In your copy of the records, include every word exactly and no pictures.

[[ The data open ]]

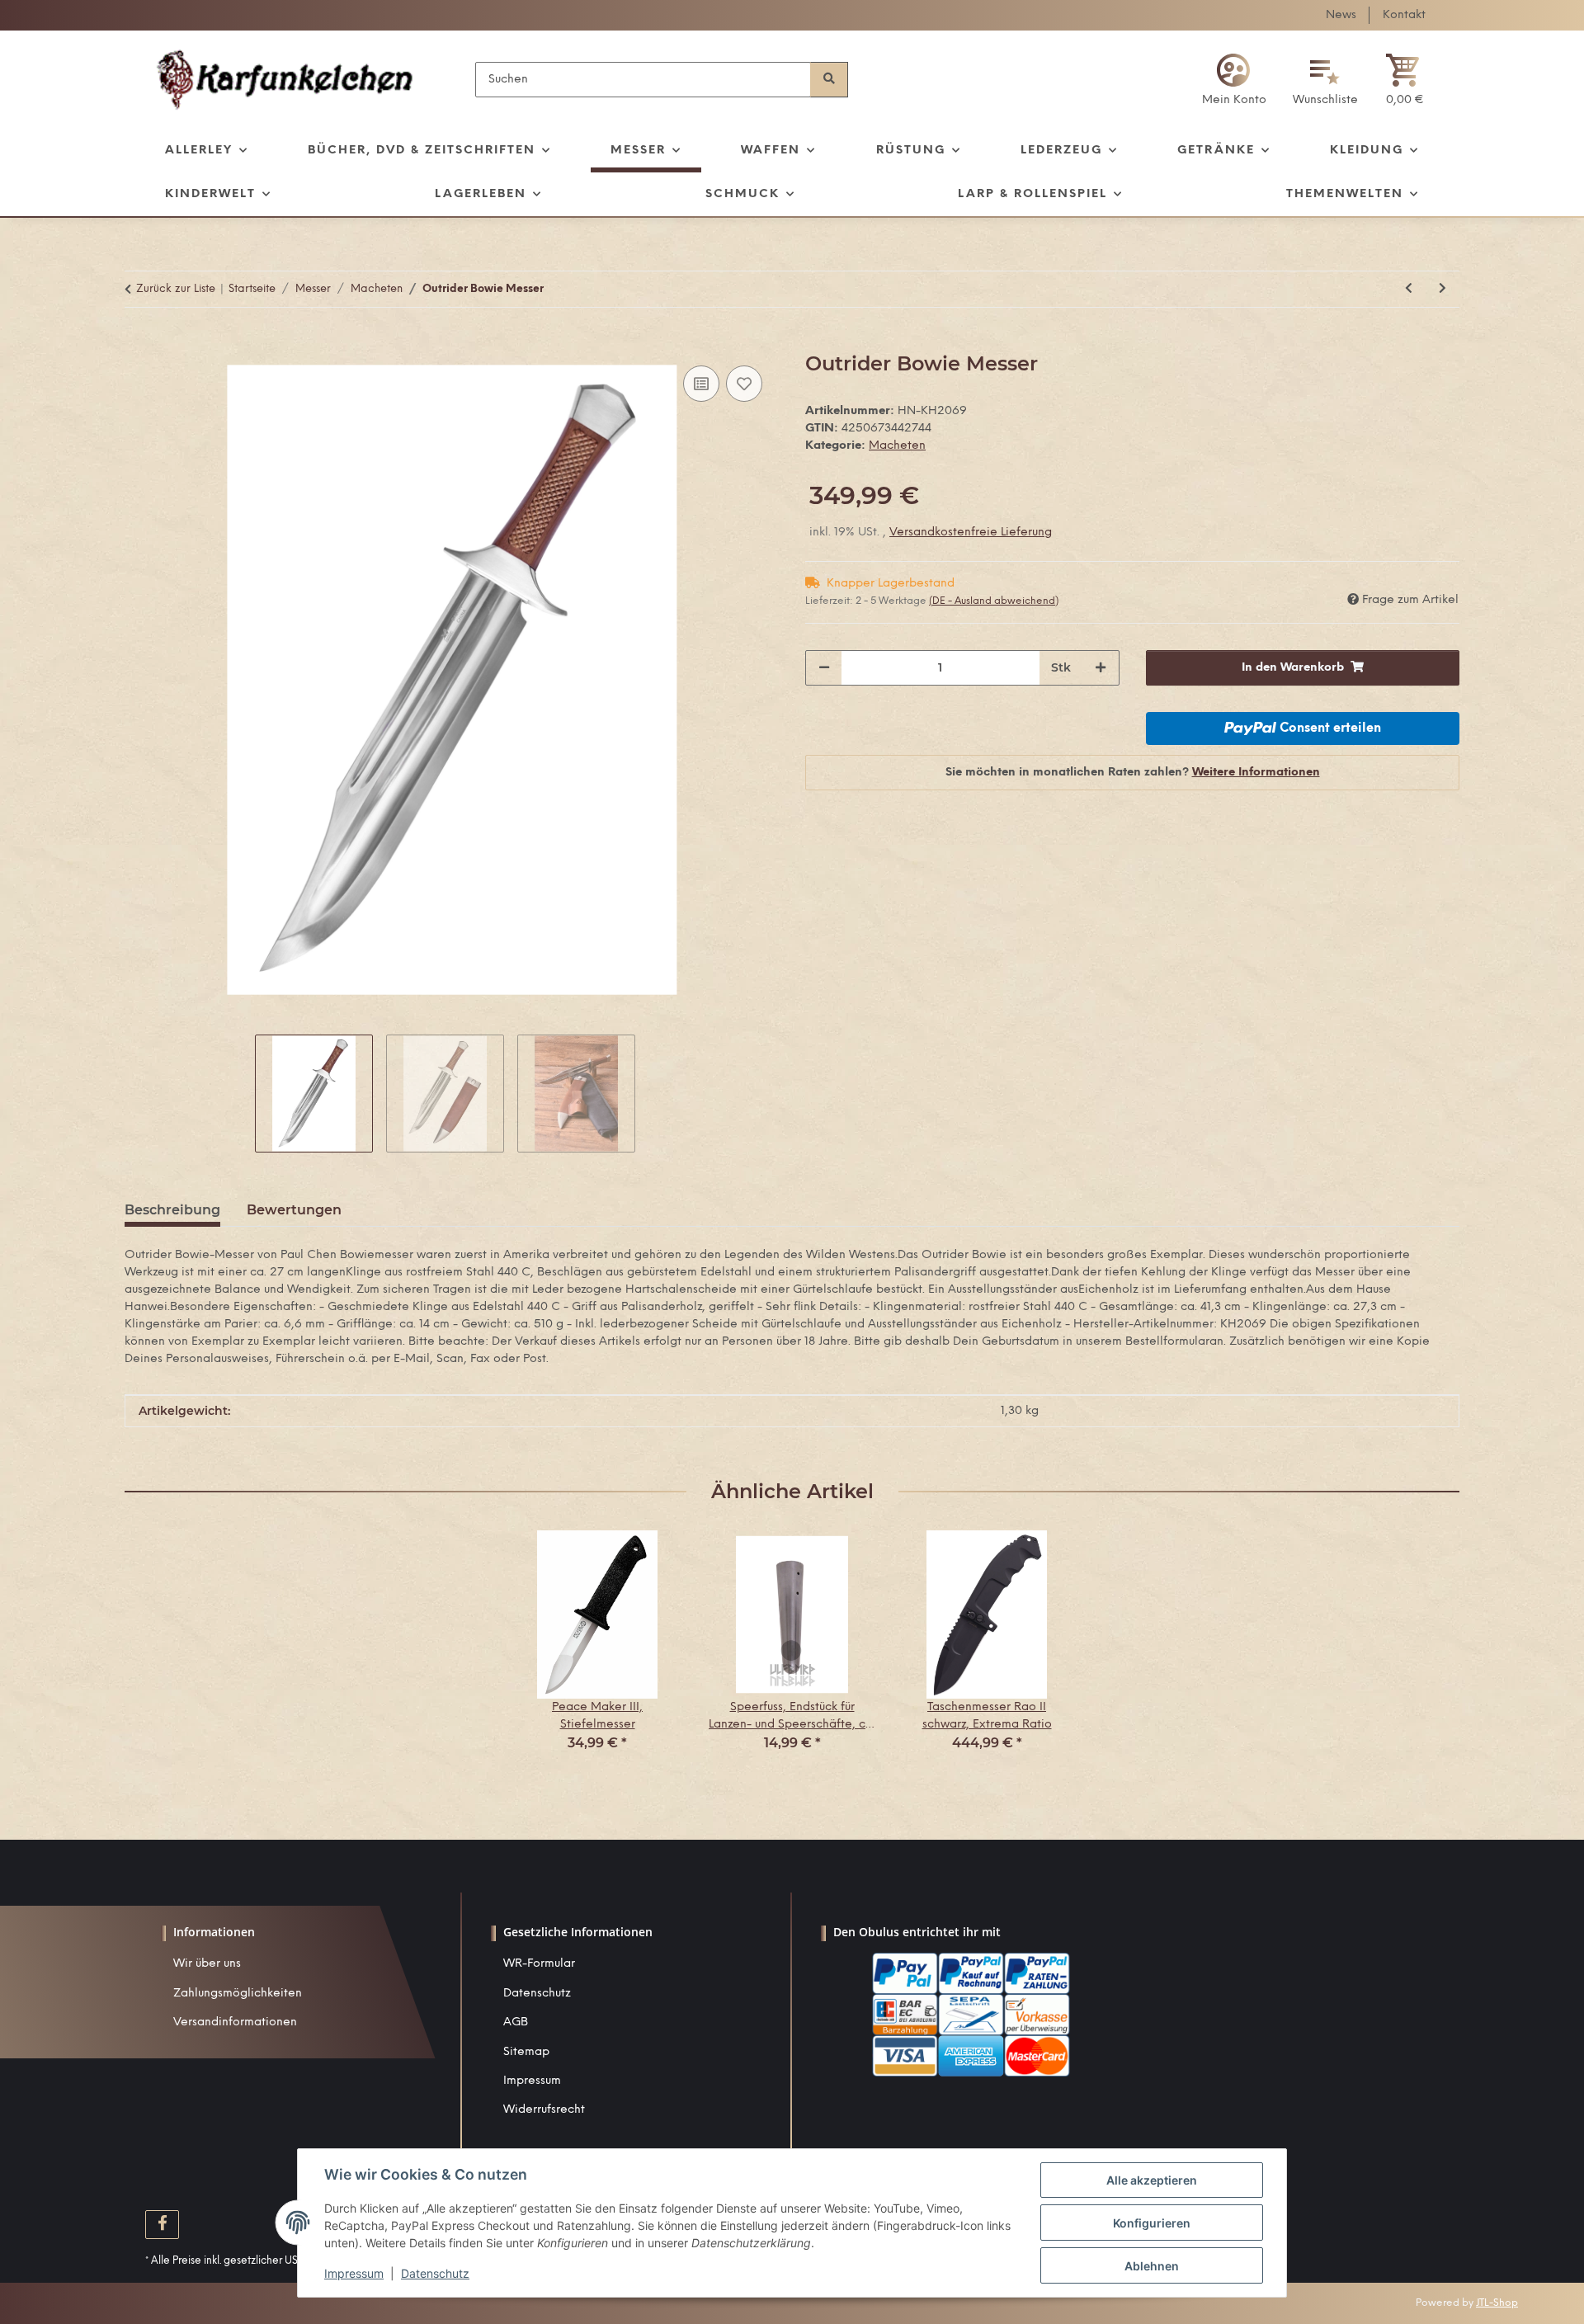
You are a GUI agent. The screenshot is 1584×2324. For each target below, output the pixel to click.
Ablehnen (1151, 2266)
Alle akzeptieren (1151, 2180)
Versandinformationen (235, 2022)
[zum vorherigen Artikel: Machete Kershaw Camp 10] (1409, 289)
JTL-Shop (1497, 2303)
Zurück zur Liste (175, 289)
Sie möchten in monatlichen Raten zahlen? (1132, 772)
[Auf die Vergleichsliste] (701, 383)
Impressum (532, 2081)
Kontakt (1404, 15)
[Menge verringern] (824, 668)
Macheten (897, 446)
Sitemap (526, 2052)
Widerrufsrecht (544, 2110)
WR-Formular (539, 1964)
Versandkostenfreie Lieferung (970, 532)
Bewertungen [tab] (294, 1210)
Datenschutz (537, 1993)
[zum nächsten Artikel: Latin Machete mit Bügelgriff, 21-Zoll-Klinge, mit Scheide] (1442, 289)
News (1341, 15)
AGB (515, 2022)
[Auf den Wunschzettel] (744, 383)
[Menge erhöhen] (1100, 668)
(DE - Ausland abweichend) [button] (993, 601)
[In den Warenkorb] (138, 343)
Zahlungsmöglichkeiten (237, 1993)
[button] (1234, 80)
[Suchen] (829, 79)
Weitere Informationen (1256, 772)
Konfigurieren (1151, 2223)
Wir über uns (207, 1964)
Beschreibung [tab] (172, 1210)
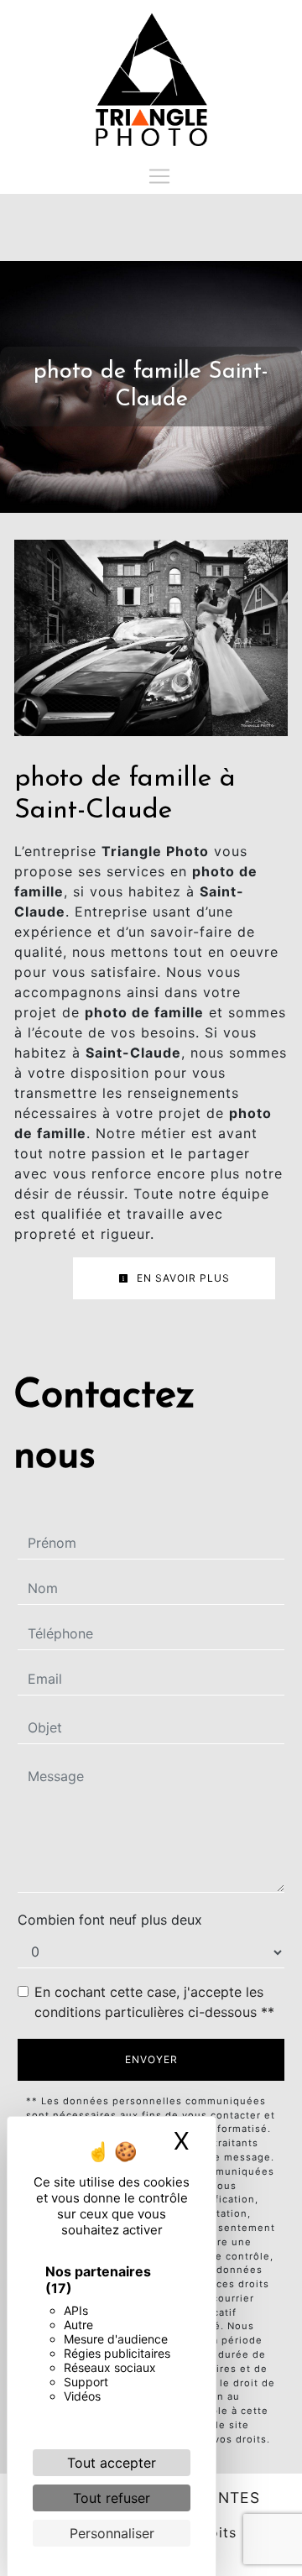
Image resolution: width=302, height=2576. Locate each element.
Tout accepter (111, 2462)
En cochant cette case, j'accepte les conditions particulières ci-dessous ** (154, 2001)
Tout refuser (111, 2498)
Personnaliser (112, 2533)
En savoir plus (181, 1278)
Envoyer (151, 2059)
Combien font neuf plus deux (110, 1919)
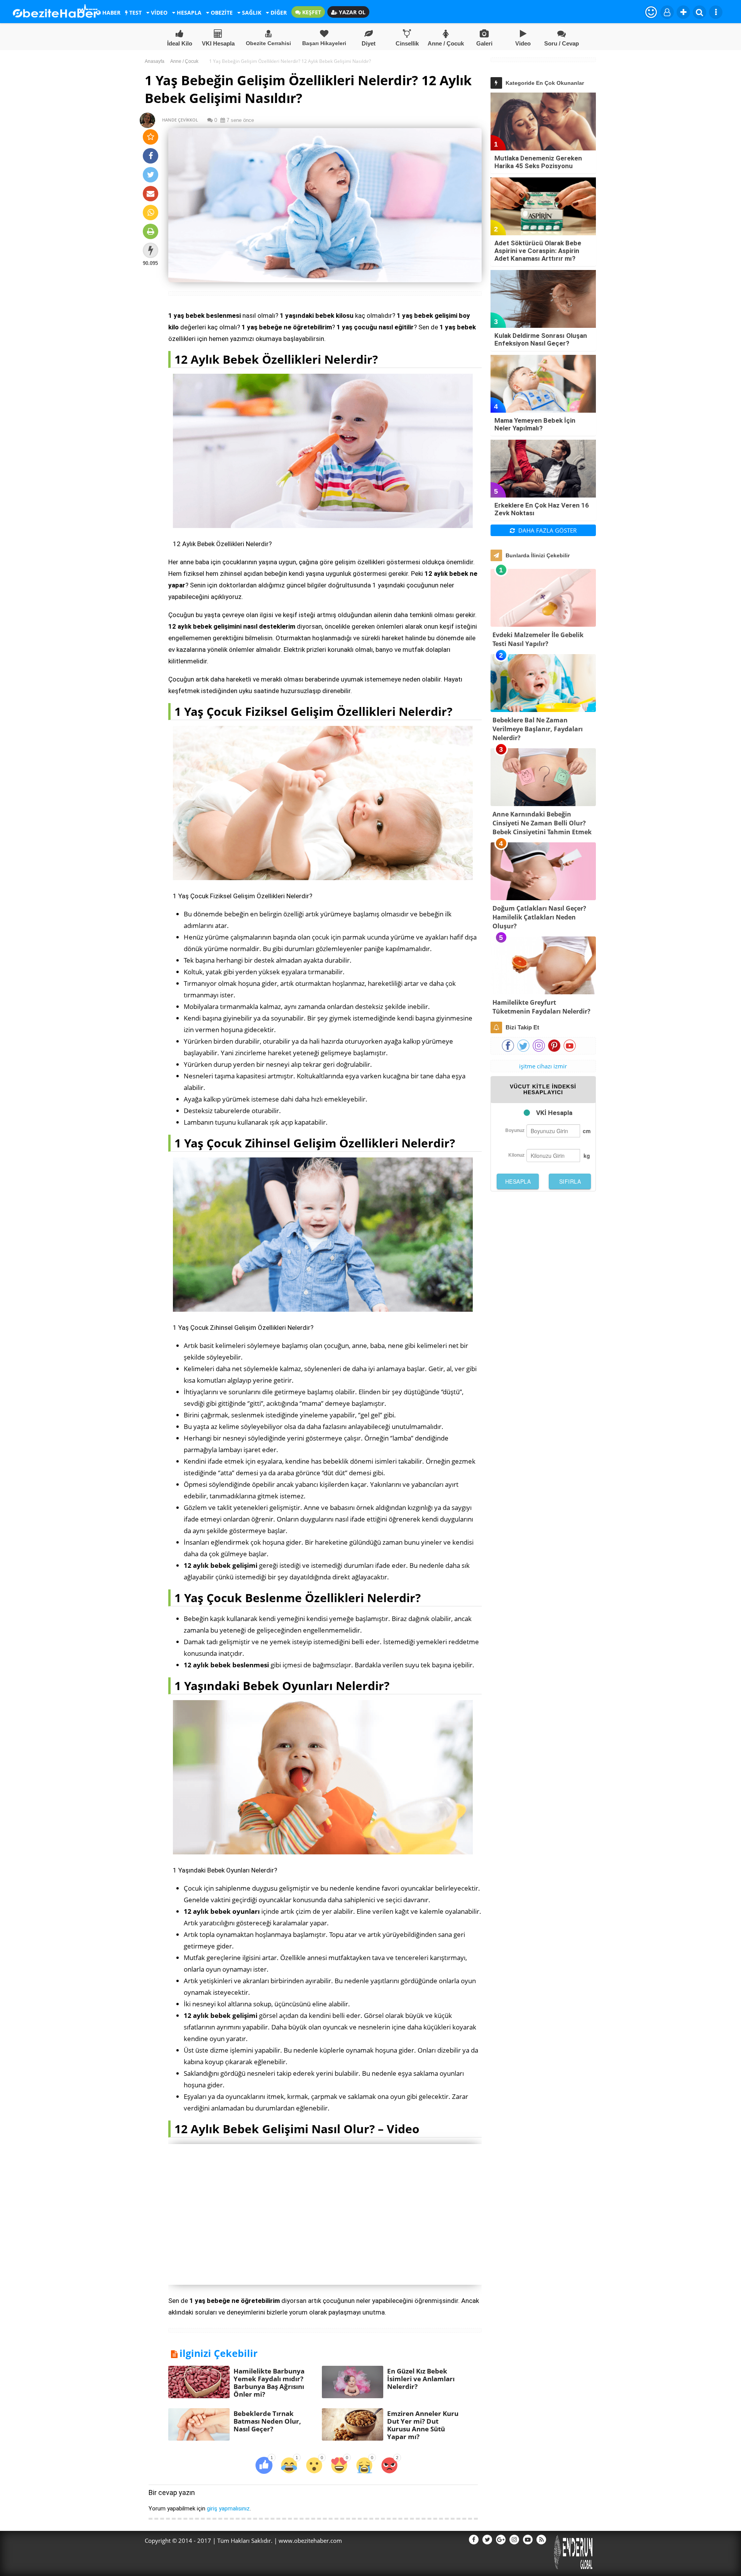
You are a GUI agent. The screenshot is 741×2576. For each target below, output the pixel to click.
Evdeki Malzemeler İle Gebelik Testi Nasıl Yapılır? (538, 639)
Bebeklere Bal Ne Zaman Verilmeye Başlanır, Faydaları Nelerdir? (537, 729)
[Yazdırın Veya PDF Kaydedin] (150, 231)
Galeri (484, 43)
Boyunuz (514, 1130)
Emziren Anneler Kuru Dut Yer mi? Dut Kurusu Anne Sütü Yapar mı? (422, 2425)
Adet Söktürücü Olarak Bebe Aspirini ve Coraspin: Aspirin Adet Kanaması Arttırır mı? (537, 250)
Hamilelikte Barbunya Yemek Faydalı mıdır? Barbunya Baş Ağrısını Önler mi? (269, 2383)
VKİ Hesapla (554, 1113)
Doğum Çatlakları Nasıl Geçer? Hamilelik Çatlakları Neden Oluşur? (539, 917)
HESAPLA (188, 12)
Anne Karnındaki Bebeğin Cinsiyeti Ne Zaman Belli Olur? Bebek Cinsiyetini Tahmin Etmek (542, 823)
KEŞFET (311, 12)
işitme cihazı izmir (543, 1066)
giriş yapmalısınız (228, 2508)
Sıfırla (570, 1181)
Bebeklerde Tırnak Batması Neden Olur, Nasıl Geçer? (267, 2421)
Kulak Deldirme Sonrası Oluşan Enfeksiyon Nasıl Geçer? (540, 339)
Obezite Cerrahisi (268, 43)
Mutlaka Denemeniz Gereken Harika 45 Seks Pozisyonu (538, 162)
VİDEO (158, 12)
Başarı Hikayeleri (324, 43)
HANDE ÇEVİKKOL (176, 120)
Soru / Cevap (561, 43)
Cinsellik (407, 43)
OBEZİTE (221, 12)
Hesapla (518, 1181)
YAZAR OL (351, 12)
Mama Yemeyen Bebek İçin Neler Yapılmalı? (534, 424)
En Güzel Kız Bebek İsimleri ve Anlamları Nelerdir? (421, 2379)
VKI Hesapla (218, 43)
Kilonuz (516, 1154)
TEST (135, 12)
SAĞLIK (250, 12)
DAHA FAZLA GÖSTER (547, 530)
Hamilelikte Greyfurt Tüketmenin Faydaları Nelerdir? (541, 1007)
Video (523, 43)
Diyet (369, 43)
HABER (110, 12)
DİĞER (278, 12)
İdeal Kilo (179, 43)
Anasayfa (154, 61)
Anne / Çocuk (446, 43)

[[ The data closed ]]

Result ->
You are a GUI agent. The screenshot is 1584×2324. For each target below, output the pixel to click.
Ablehnen (1151, 2266)
Alle akzeptieren (1151, 2180)
Versandinformationen (235, 2022)
[zum vorherigen Artikel: Machete Kershaw Camp 10] (1409, 289)
JTL-Shop (1497, 2303)
Zurück zur Liste (175, 289)
Sie möchten in monatlichen Raten zahlen? (1132, 772)
[Auf die Vergleichsliste] (701, 383)
Impressum (532, 2081)
Kontakt (1404, 15)
[Menge verringern] (824, 668)
Macheten (897, 446)
Sitemap (526, 2052)
Widerrufsrecht (544, 2110)
WR-Formular (539, 1964)
Versandkostenfreie Lieferung (970, 532)
Bewertungen [tab] (294, 1210)
Datenschutz (537, 1993)
[zum nächsten Artikel: Latin Machete mit Bügelgriff, 21-Zoll-Klinge, mit Scheide] (1442, 289)
News (1341, 15)
AGB (515, 2022)
[Auf den Wunschzettel] (744, 383)
[Menge erhöhen] (1100, 668)
(DE - Ausland abweichend) [button] (993, 601)
[In den Warenkorb] (138, 343)
Zahlungsmöglichkeiten (237, 1993)
[button] (1234, 80)
[Suchen] (829, 79)
Weitere Informationen (1256, 772)
Konfigurieren (1151, 2223)
Wir über uns (207, 1964)
Beschreibung [tab] (172, 1210)
Image resolution: width=302, height=2576. Locate each element.
Tout accepter (111, 2462)
En cochant cette case, j'accepte les conditions particulières ci-dessous ** (154, 2001)
Tout refuser (111, 2498)
Personnaliser (112, 2533)
En savoir plus (181, 1278)
Envoyer (151, 2059)
Combien font neuf plus deux (110, 1919)
You are a GUI agent. The screenshot is 741×2576. For each target below, output the pixel to click.
Evdeki Malzemeler İle Gebelik Testi Nasıl Yapılır? (538, 639)
Bebeklere Bal Ne Zaman Verilmeye Başlanır, Faydaları Nelerdir? (537, 729)
[Yazdırın Veya PDF Kaydedin] (150, 231)
Galeri (484, 43)
Boyunuz (514, 1130)
Emziren Anneler Kuru Dut Yer mi? Dut Kurusu Anne Sütü Yapar mı? (422, 2425)
Adet Söktürücü Olarak Bebe Aspirini ve Coraspin: Aspirin Adet Kanaması Arttırır mı? (537, 250)
Hamilelikte Barbunya Yemek Faydalı mıdır? Barbunya Baş Ağrısını Önler mi? (269, 2383)
VKİ Hesapla (554, 1113)
Doğum Çatlakları Nasıl Geçer? Hamilelik Çatlakları Neden Oluşur? (539, 917)
HESAPLA (188, 12)
Anne Karnındaki Bebeğin Cinsiyeti Ne Zaman Belli Olur? Bebek Cinsiyetini Tahmin Etmek (542, 823)
KEŞFET (311, 12)
işitme cihazı izmir (543, 1066)
giriş yapmalısınız (228, 2508)
Sıfırla (570, 1181)
Bebeklerde Tırnak Batması Neden Olur, Nasıl Geçer? (267, 2421)
Kulak Deldirme Sonrası Oluşan Enfeksiyon Nasıl Geçer? (540, 339)
Obezite Cerrahisi (268, 43)
Mutlaka Denemeniz Gereken Harika 45 Seks Pozisyonu (538, 162)
VİDEO (158, 12)
Başarı Hikayeleri (324, 43)
HANDE ÇEVİKKOL (176, 120)
Soru / Cevap (561, 43)
Cinsellik (407, 43)
OBEZİTE (221, 12)
Hesapla (518, 1181)
YAZAR OL (351, 12)
Mama Yemeyen Bebek İçin Neler Yapılmalı? (534, 424)
En Güzel Kız Bebek İsimleri ve Anlamları Nelerdir? (421, 2379)
VKI Hesapla (218, 43)
Kilonuz (516, 1154)
TEST (135, 12)
SAĞLIK (250, 12)
DAHA FAZLA GÖSTER (547, 530)
Hamilelikte Greyfurt Tüketmenin Faydaları Nelerdir? (541, 1007)
Video (523, 43)
Diyet (369, 43)
HABER (110, 12)
DİĞER (278, 12)
İdeal Kilo (179, 43)
Anasayfa (154, 61)
Anne / Çocuk (446, 43)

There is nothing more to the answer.